Autism appears to be caused by aberrant synapses, or connections between brain cells. A leading hypothesis is that a generalized hyper-excitability in the brains of individuals with autism impairs cognitive functions and increases seizure susceptibility.

However, it is difficult to examine how neural hyper-excitability contributes to autism traits and whether the inappropriate neural connectivity at its root can be corrected by balancing excitatory and inhibitory activity in the brain. One obstacle is that autism can be caused by a wide range of genetic mutations, making it difficult to model neural hyper-excitability.

In 2012, Benjamin Philpot and his team at the University of North Carolina at Chapel Hill found that genetic deletions of UBE3A create hyper-excitability in the brain due to differential modifications in excitatory and inhibitory synapses. UBE3A is known to be linked to some forms of autism.

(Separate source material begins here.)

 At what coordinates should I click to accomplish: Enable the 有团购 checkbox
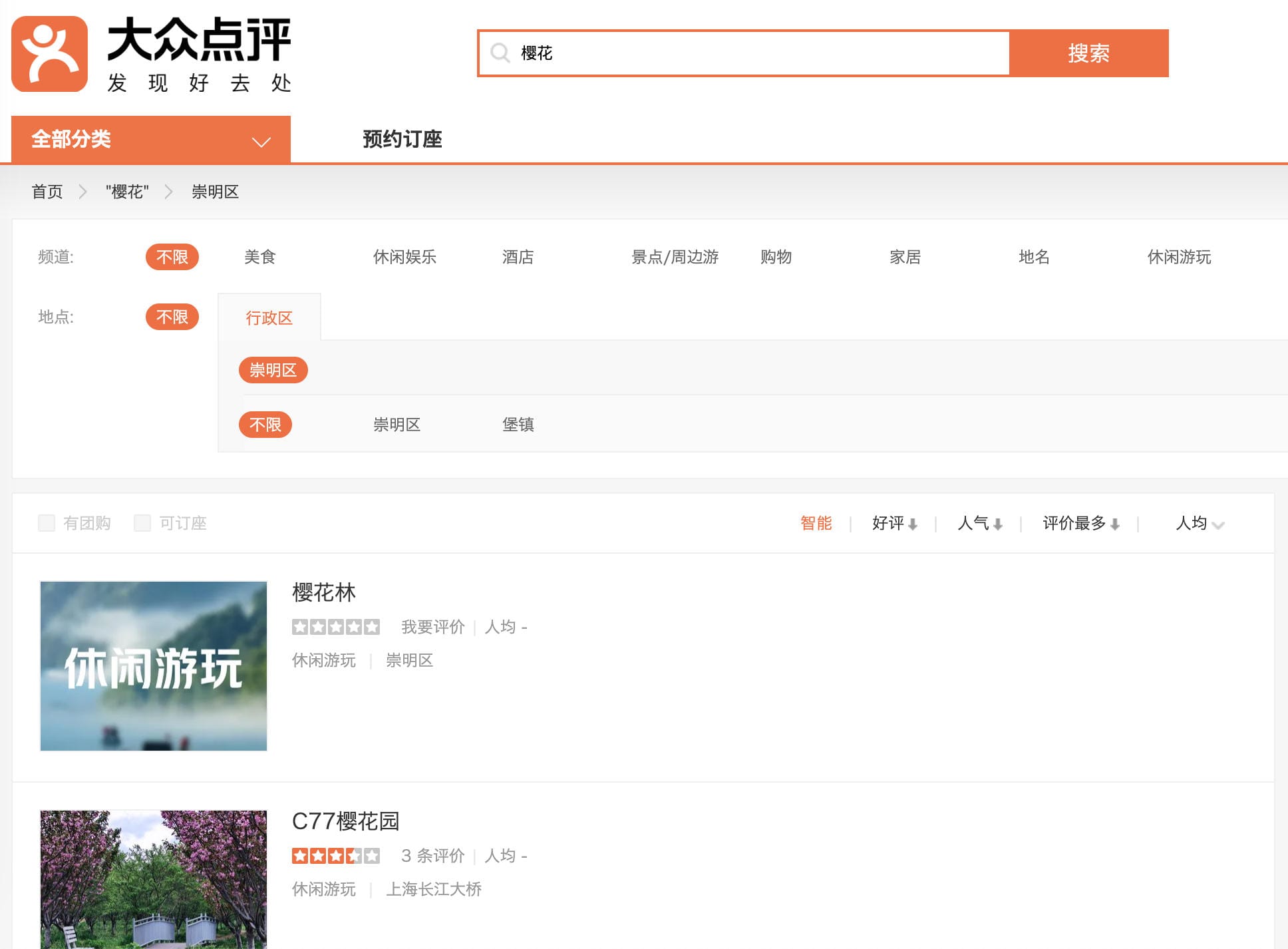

The researchers plan to extend this work by examining the precise mechanisms by which dysregulation of UBE3A contributes to neural hyper-excitability and behavioral abnormalities. They plan to manipulate UBE3A levels in mice to determine the deficits that underlie neural hyper-excitability. Insights from this research may guide strategies for correcting the excitatory-inhibitory imbalance in UBE3A-linked and perhaps broader forms of autism.